You could for instance wrap such a class into another one that would add the disambiguation field. You can flatten the parent class and the child with marshmallow if necessary.
Just in case, while Schema#load
works with your example, Schema#dump
fails to serialize elements
field properly. Such a shame :(
This also works for marshmallow-dataclass 0.6.6 (I only tried the load method)
import marshmallow.fields as f
from dataclasses import field, dataclass
from typing import List, Union
import marshmallow_dataclass
from marshmallow_oneofschema import OneOfSchema
@dataclass
class Vector:
x: float
y: float
@dataclass
class Point:
x: float
y: float
z: float
class BaseSchema(OneOfSchema):
type_schemas = {"Vector": marshmallow_dataclass.class_schema(Vector),
"Point": marshmallow_dataclass.class_schema(Point)}
@dataclass
class Geometries:
elements: List[Union[Point, Vector]] = field(metadata={'marshmallow_field': f.List(f.Nested(BaseSchema))})
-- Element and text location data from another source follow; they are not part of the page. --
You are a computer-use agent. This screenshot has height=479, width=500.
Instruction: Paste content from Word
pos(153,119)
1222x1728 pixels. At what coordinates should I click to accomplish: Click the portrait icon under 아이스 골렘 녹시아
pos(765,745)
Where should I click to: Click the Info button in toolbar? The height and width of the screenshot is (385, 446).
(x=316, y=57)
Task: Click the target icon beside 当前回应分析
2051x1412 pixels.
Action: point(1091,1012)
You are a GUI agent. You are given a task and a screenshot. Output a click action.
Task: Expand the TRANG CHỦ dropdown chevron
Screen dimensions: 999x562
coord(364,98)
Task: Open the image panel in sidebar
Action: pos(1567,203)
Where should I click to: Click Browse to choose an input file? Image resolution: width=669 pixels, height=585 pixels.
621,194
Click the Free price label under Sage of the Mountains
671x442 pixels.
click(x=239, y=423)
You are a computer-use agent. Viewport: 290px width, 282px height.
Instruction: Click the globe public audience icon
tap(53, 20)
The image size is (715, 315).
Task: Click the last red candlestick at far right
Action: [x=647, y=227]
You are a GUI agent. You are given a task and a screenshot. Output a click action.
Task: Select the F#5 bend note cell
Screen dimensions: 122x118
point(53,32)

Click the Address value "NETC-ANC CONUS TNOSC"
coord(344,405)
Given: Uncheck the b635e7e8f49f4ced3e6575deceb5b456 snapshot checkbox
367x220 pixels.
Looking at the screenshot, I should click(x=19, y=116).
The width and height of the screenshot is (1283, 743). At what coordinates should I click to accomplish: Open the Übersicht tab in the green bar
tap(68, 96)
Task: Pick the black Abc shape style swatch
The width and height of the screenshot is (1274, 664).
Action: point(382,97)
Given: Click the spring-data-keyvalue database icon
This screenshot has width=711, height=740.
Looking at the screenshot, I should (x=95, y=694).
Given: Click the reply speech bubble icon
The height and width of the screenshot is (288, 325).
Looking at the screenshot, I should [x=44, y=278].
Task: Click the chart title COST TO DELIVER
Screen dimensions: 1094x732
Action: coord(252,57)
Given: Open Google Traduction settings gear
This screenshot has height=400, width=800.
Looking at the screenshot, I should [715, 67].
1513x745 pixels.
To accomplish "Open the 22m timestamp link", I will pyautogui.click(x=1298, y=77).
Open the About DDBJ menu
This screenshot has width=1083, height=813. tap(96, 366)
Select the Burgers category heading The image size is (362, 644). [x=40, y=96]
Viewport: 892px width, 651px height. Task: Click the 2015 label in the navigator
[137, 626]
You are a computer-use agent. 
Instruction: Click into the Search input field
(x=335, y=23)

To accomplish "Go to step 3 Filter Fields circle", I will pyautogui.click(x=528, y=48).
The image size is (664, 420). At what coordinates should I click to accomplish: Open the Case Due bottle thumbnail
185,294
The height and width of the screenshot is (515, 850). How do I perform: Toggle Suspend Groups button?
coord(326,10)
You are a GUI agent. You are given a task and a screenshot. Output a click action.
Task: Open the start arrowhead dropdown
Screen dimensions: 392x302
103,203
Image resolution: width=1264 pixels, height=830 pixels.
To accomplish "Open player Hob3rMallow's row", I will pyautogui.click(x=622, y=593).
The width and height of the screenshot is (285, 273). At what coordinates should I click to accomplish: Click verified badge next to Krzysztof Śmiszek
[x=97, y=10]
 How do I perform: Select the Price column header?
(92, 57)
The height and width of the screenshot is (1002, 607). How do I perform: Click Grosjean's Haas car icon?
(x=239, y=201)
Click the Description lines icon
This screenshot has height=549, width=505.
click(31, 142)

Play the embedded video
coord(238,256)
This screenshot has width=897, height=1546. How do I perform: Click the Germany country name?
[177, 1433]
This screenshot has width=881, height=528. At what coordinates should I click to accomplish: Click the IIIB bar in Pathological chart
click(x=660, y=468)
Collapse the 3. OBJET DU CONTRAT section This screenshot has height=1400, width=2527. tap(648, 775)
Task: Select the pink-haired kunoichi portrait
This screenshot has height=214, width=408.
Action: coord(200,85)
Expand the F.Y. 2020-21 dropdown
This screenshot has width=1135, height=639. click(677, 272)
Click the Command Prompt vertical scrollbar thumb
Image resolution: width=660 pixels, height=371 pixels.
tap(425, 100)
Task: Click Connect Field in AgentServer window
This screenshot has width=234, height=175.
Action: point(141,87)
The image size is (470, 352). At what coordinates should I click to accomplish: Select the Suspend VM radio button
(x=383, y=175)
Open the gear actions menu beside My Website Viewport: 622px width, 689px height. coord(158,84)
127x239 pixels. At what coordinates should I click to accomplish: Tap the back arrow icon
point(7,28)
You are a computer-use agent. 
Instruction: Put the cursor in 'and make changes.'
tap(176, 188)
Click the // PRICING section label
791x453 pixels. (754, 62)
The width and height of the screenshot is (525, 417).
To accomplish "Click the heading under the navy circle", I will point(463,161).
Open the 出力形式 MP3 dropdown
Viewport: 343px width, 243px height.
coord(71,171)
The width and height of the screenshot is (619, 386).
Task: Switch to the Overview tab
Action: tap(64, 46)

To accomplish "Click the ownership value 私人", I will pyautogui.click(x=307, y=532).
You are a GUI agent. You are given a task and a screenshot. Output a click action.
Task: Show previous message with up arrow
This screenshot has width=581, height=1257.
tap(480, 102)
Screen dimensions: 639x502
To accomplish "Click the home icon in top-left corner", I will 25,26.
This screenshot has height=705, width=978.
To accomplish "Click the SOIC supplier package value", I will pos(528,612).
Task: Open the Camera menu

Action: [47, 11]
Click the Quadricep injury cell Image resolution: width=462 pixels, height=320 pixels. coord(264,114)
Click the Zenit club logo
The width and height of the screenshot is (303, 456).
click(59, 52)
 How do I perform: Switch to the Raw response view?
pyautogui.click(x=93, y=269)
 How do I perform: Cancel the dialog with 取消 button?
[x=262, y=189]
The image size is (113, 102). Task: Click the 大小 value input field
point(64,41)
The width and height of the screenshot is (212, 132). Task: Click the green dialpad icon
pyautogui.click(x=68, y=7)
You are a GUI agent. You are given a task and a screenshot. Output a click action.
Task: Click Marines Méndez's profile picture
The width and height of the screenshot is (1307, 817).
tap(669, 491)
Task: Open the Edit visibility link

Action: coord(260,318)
pts = marshmallow_dataclass.class_schema(Geometries)().load({"elements": [
{"type": "Point", "x": 1, "y": 1, "z": 22},
{"type": "Vector", "x": 1, "y": 1},
]})
print(pts)
@activeperception This works for me as well. Thanks for the example!
Yeah, this approach with explicitly defined field works fine, but it completely ignores base_schema
passed to class_schema()
and there is no workaround here.
We use same dataclass in two different contexts:
- snake_case api
- camelCase api
Camelization is done with appropriate base schema, like: class_schema(MyDataclass, base_schema=CamelCaseSchema)
. Neat, hah? But if we ever use OneOfSchema with explicit marshmallow_field, we are in trouble. Fine, fine, I guess we should fall back to mm-dataclass' union field and pray there will be no ambiguous data in practice.
P.S. anyways marshmallow-dataclass reduces boilerplate a lot, to say the least. Thank you for this great tool
type: str = field(metadata={"validate": Equal("Point")})
this is rather verbose, is typing.Literal
supported?
type: Literal["Point"]
this is rather verbose, is
typing.Literal
supported?
Yes, based on a look at the source code, there is support for Literal
types. (It appears that this was added in #110.) Have you tried it?